I've seen many questions on this specific challenge, and all sorts of different solutions. But generally there's two categories of solution approaches: override __init__
and have a minimal roll
(such as what you did), or put all the new code into roll
. Correctly done, both pass the challenge, and are equally good solutions.
But if you wanted a little extra practice, you could try solving it the other way.
nicole lumpkin
Courses Plus Student 5,328 PointsHere's my alternate solution(which passed)!! Thanks for challenging me to try!
from dice import D20
class Hand(list):
def __init__(self, res):
super().__init__()
self.extend(res)
@property
def total(self):
return sum(self)
@classmethod
def roll(cls, num, die_class = D20):
res = []
for _ in range(num):
res.append(die_class())
return cls(res)
QUESTION: I wrote another version, one in which if a Hand object were created outside of a class method...
hand = Hand()
...the instantiation of said Hand object would NOT require a res argument(unlike the code above). It seems to work in my IDE but is failing to pass.
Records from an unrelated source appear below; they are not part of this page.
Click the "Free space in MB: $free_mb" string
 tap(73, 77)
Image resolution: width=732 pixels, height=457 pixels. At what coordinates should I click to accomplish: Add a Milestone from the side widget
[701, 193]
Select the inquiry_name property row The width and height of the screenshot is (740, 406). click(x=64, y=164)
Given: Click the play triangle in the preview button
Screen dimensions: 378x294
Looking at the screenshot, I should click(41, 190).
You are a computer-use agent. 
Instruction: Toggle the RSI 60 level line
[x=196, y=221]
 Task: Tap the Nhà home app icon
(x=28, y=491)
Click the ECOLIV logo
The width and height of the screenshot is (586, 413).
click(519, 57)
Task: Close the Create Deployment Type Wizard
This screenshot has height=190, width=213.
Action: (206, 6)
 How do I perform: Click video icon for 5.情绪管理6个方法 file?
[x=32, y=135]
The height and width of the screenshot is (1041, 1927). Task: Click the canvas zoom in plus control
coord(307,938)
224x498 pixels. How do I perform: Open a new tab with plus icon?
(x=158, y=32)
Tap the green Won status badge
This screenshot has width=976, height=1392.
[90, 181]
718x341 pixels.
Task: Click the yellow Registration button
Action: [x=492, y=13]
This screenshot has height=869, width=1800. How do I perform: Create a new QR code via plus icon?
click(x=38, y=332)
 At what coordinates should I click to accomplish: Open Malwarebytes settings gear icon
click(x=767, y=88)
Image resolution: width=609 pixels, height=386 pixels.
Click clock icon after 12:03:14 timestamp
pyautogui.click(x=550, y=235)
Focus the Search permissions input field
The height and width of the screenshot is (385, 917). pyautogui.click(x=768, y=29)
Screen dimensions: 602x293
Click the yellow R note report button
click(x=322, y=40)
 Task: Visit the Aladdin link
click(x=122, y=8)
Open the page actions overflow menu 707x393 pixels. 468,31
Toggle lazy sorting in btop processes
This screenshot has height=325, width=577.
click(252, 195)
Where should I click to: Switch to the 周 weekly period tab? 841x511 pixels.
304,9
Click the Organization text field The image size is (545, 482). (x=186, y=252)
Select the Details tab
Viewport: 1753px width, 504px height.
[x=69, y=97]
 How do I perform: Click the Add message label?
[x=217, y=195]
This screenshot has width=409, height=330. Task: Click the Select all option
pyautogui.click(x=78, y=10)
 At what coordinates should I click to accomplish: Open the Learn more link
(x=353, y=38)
The reason given was 'Didn't get correct value for hand.total'. Would anyone mind playing around with the code below to see why this is happening!?
class Hand(list):
def __init__(self, res = None):
super().__init__()
try:
self.extend(res)
except TypeError:
self = []
@property
def total(self):
return sum(self)
@classmethod
def roll(cls, num, die_class = D20):
res = []
for _ in range(num):
res.append(die_class())
return cls(res)
Here is me playing around with it and it seems to work.
hand = Hand()
hand.total
Out[198]: 0
hand.extend([1,2,3])
hand.total
Out[200]: 6
Steven Parker
231,269 PointsYou've certainly gotten a lot of good extra practice from this challenge!
nicole lumpkin
Courses Plus Student 5,328 Pointsnicole lumpkin
Courses Plus Student 5,328 PointsThank you Steven, that was just what I was trying to ask!!